The 10-kW Golden motor that Luke is using is listed as 17-kg, 206mm diameter by 170mm.
I don't think sourcing an appropriate motor is difficult. But getting a Sevcon programmed is a non-trivial exercise:
BigMoose said:
Two nice things about the sin/cos sensor:
    * It gets the position sensing element out of the stator heat flux
    * It allows precise timing advance with the right controller just like a timing map in an IC ECM

Luke said:
Yes sir it does. We did it mainly for the heat reason you mentioned, as hall melting failure was our demise at the last race event, as well as a previous race.

The second reason you mentioned wasn't really something we were needing for this application, but WOW! It just make it silky smooth, no more chug-chug-chug at low RPM's as each hall sensor latches and tells the fets to switch the next coil on, it's just silky now, you can make the motor spin so slowly you can barely see it moving at all, and it's just perfectly smooth with no torque ripple noticed at all now. Really feels like electric power should feel at all RPM's rather than little bumps of torque pulses when you're at low speeds.

It directly takes the Sine/Cosine input from the encoder. I think it's good to 0.25deg rotor position if I'm not mistaken. The halls were good to 6deg resolution (10 poles, 3 halls on 120deg spacing)

It's fun having this much torque too, I just nosed the front wheel up to a staircase outside a strip mall, and in a very slow controlled calm way, just torqued up the 10 stairs or so and rode along the sidewalk path at the top. It felt even easier than walking up stairs, though the seat does kinda smash into your ass as the rear tire goes over each step. I don't know that it would have been possible to do it so effortlessly on hall sensors.
liveforphysics said:
mr.electric said:
Luke,
Do you have an opinion of the stock golden motor controller for use in a low -mid power set up? I imagine it uses hall sensors that come installed in the golden motor.

I've got one. It's 6x6 of TO220 package fets (36 fets), with a good layout and good power busing. Crappy caps, and sadly, the control firmware is glitchy and they occasionally just explode.

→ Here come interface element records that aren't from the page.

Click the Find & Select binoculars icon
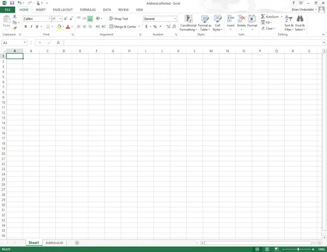327x252 pixels. [x=300, y=19]
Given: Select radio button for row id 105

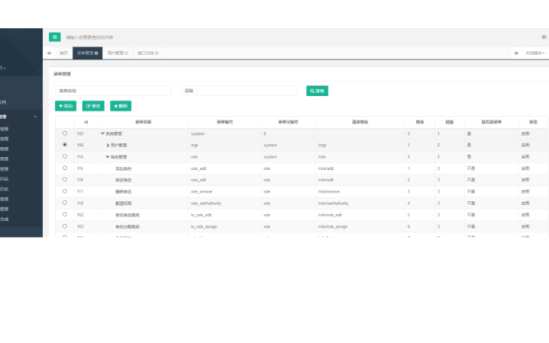Looking at the screenshot, I should pos(65,133).
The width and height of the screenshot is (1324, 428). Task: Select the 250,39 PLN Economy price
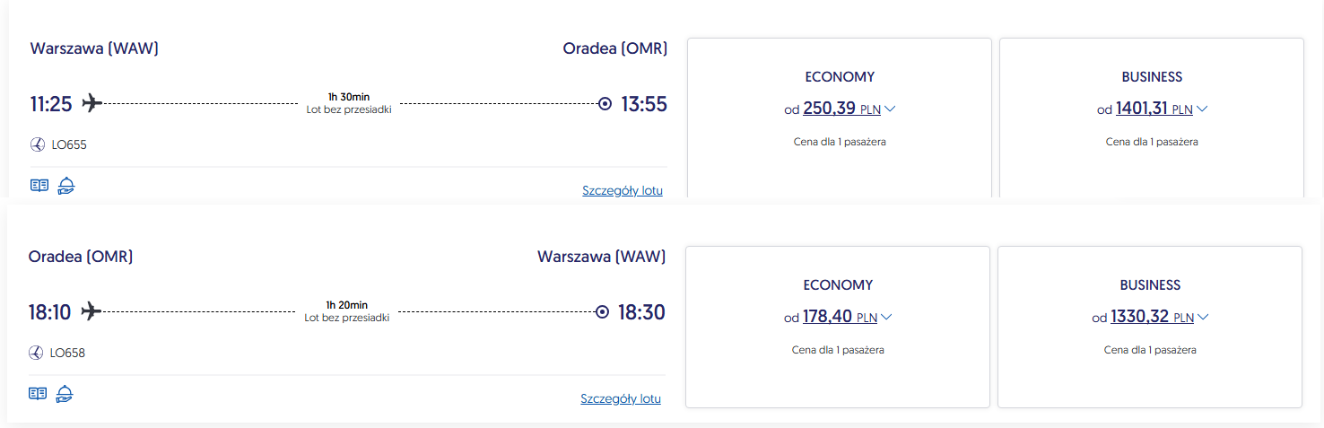(829, 109)
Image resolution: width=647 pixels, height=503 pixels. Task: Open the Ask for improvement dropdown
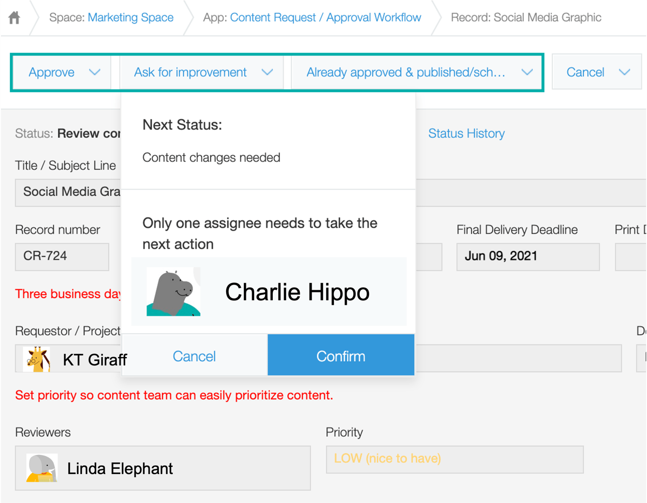click(267, 72)
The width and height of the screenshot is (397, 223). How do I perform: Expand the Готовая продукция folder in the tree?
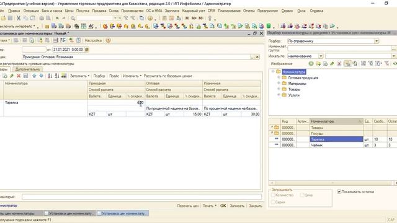(279, 77)
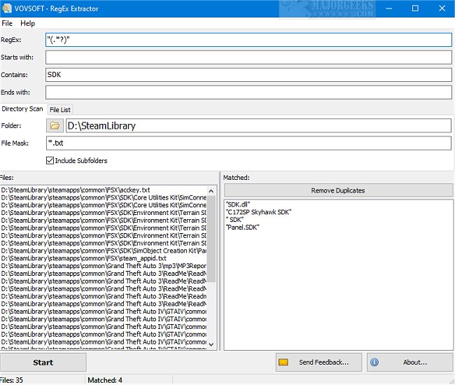Image resolution: width=455 pixels, height=385 pixels.
Task: Focus the Ends with text field
Action: point(248,92)
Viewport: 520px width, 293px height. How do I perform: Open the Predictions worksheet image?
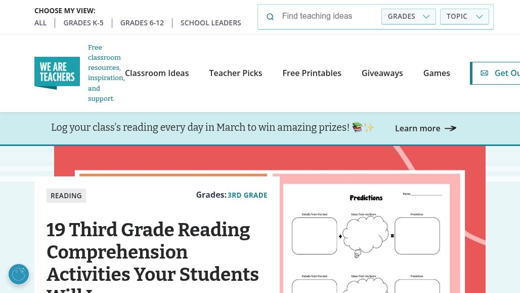point(366,238)
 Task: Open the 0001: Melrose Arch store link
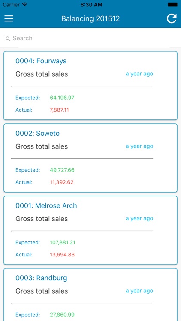point(46,205)
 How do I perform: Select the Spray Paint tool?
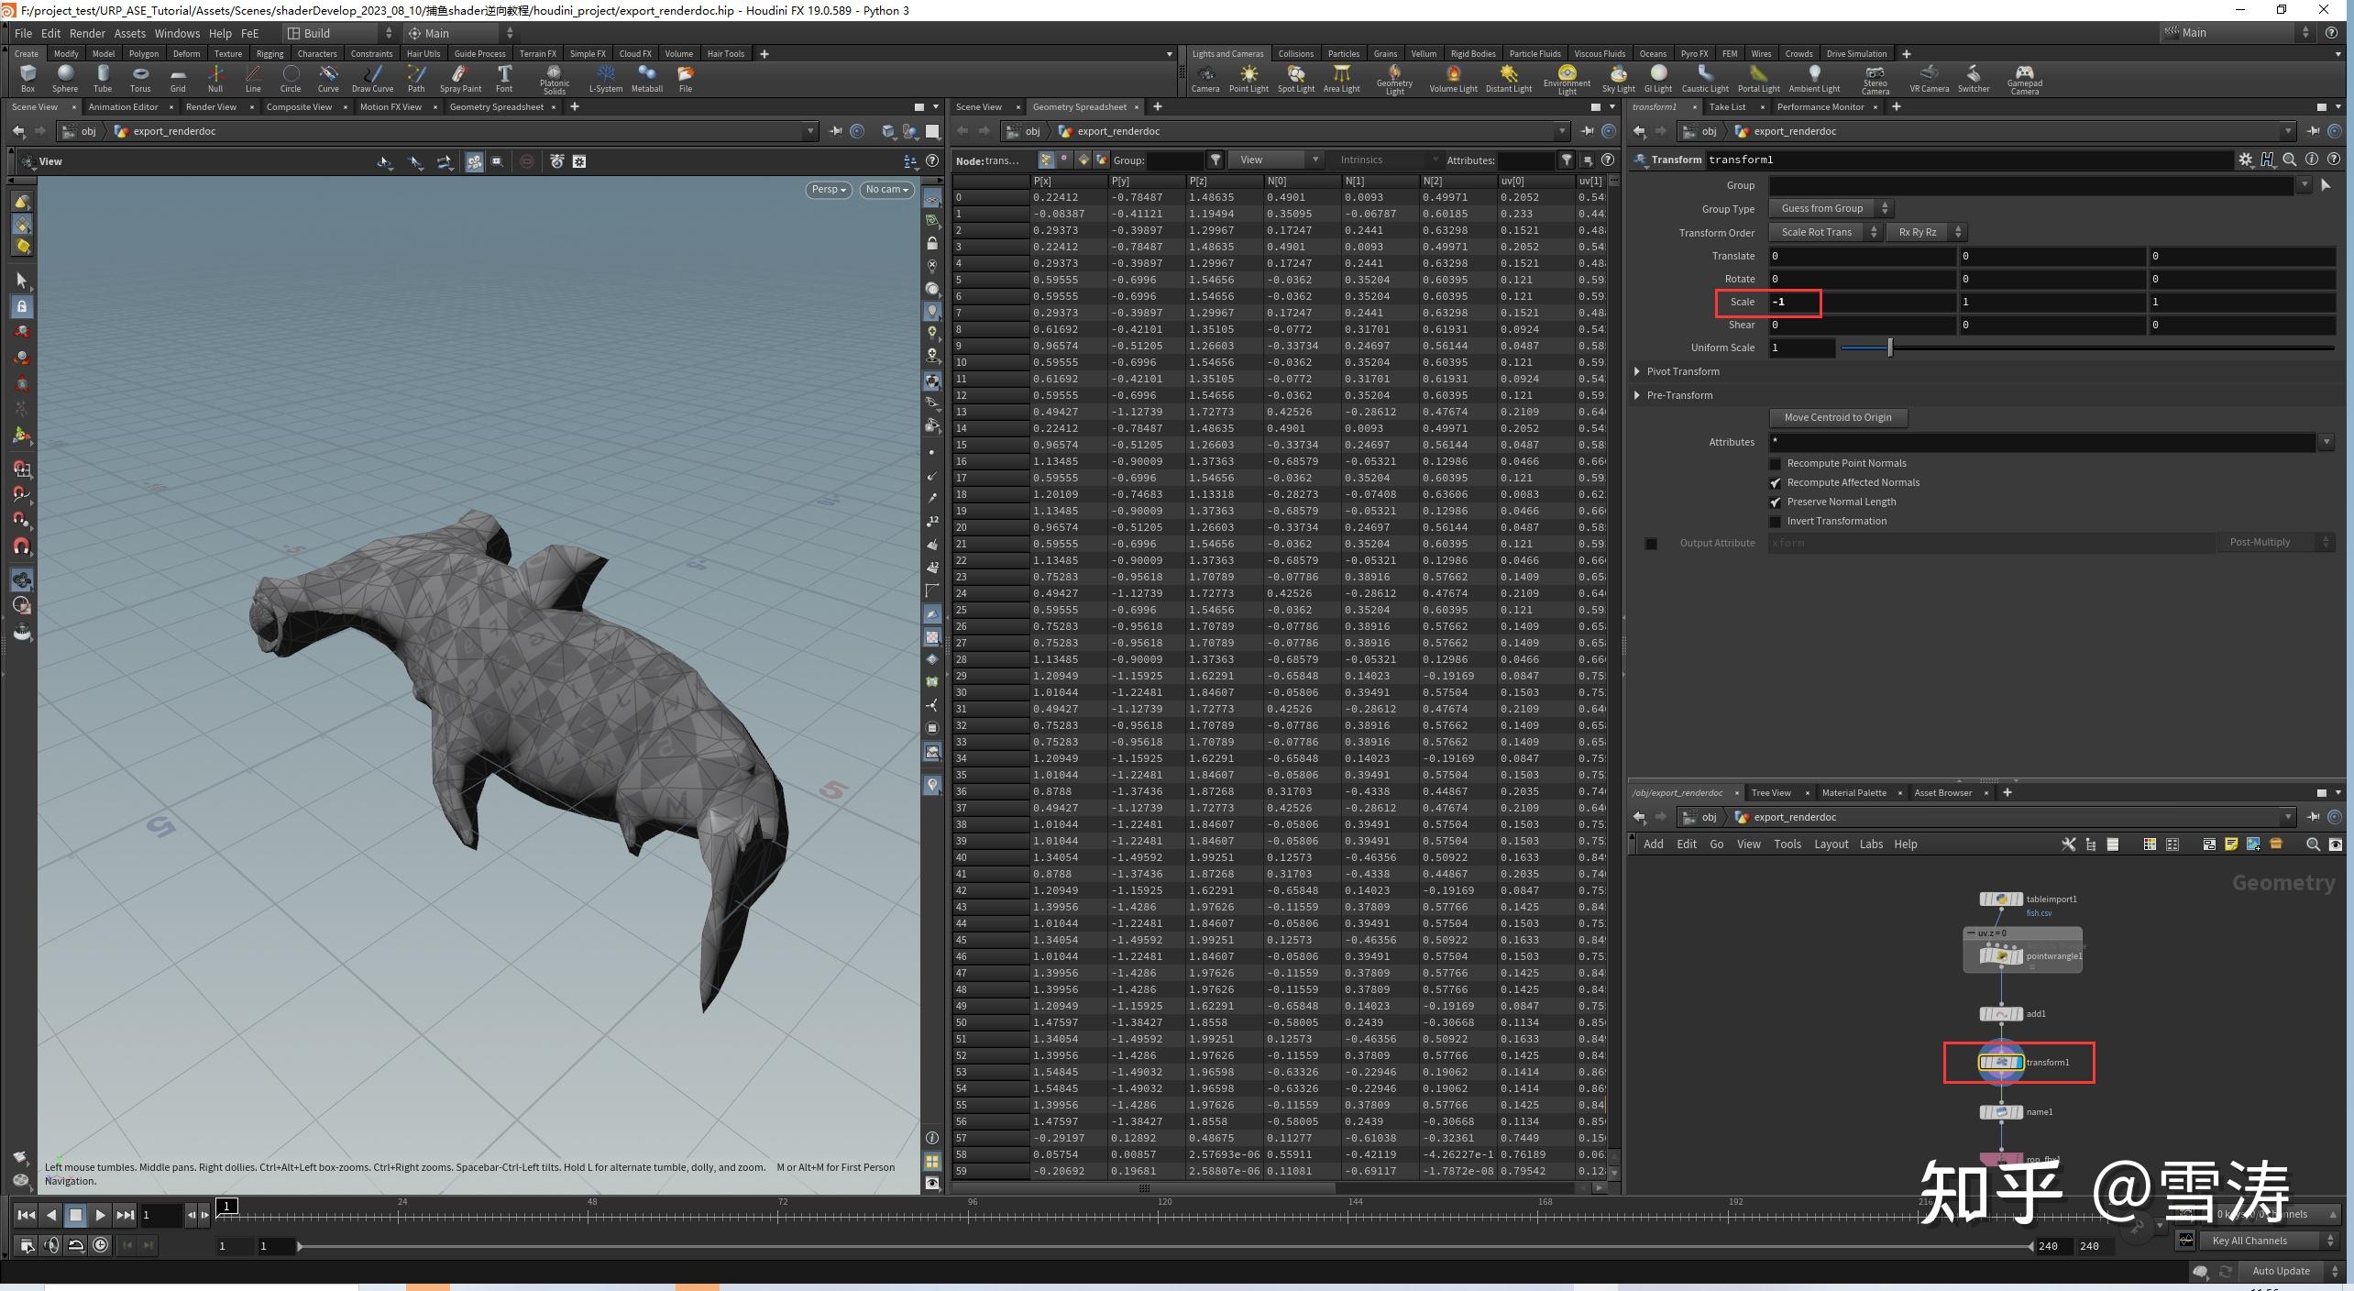(461, 79)
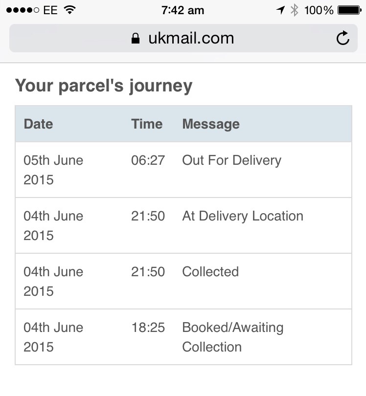The image size is (366, 396).
Task: Tap the ukmail.com address bar
Action: tap(183, 38)
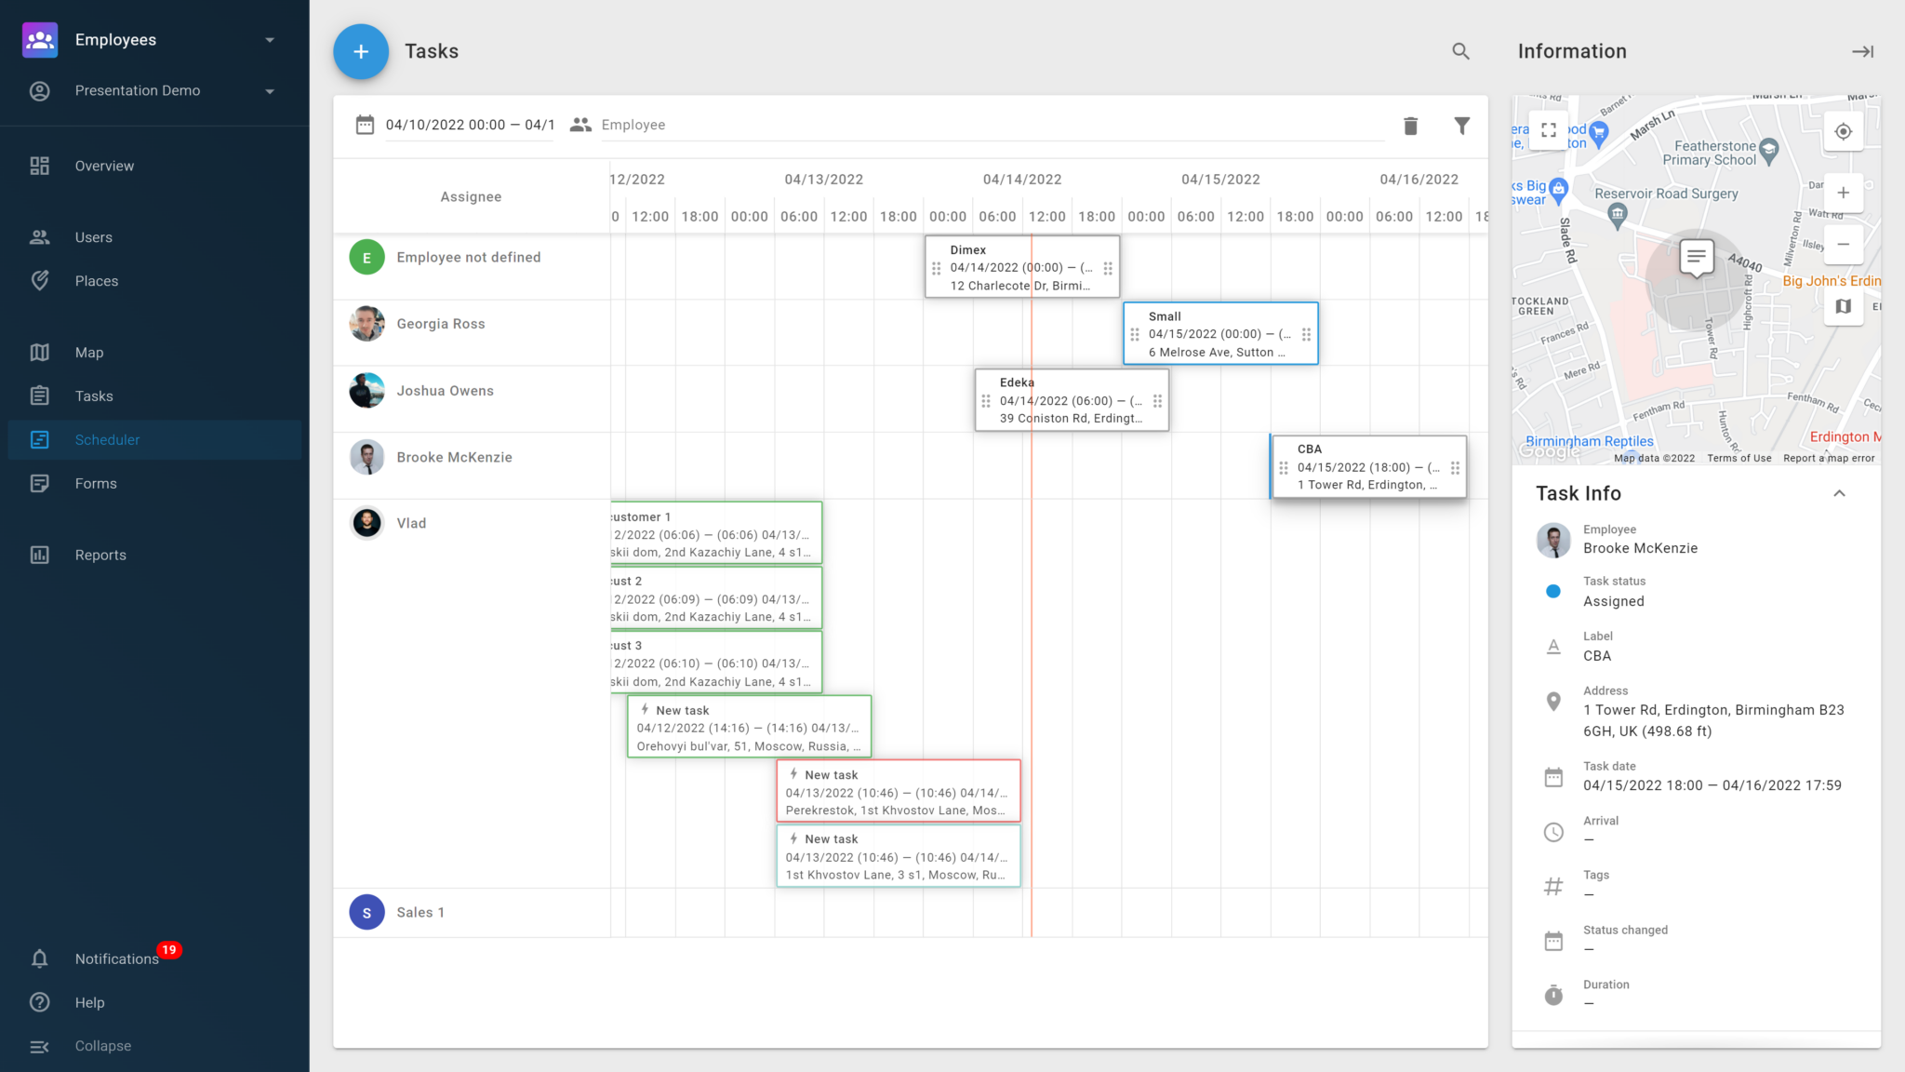Open the Scheduler sidebar section

pos(107,439)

The Sevcon on this bike is 16 x 6 fets (96 fets), and it's rock solid an reliable, ONCE TUNED. It's like a death in the family to get tuned, it's going to leave you with a week of frowning and restless sleep, and thousands of dollars in labor with an expert dyno tuning your setup to get it to operate. Once you have it operational, it's like stepping into heaven everytime you operate the vehicle.

Which is like exactly backwards of a Kelly, which takes about 20 minutes to get everything hooked up and adjusted and tuned, followed by a lifetime of hating all it's glitchy crap performance, ending in it's death at some random moment when you need it most.

Or you could build your own Lebowski controller (or wait for Arlo or Zombiess to sell you one):
liveforphysics said:
That is awesomely smooth and controlled and silent in your video.

People don't realize how much better it is to ride. I want to see Lebowski brains in every motor controller for every bicycle or EV or RC model or whatever. This is next generation motor control.

[youtube]ISMXZWT1VBY[/youtube]
[youtube]2f4Asgt1gjY[/youtube]
youtube said:
This is the same controller but now I'm using a 100V pack trying to stress the components even more. Almost all the noise you hear from the bike is coming from the freewheel clicking and air moving around the bike. The motor is virtually silent with this controller.

And don't forget the very heavy duty (motorcyle?) disc brakes!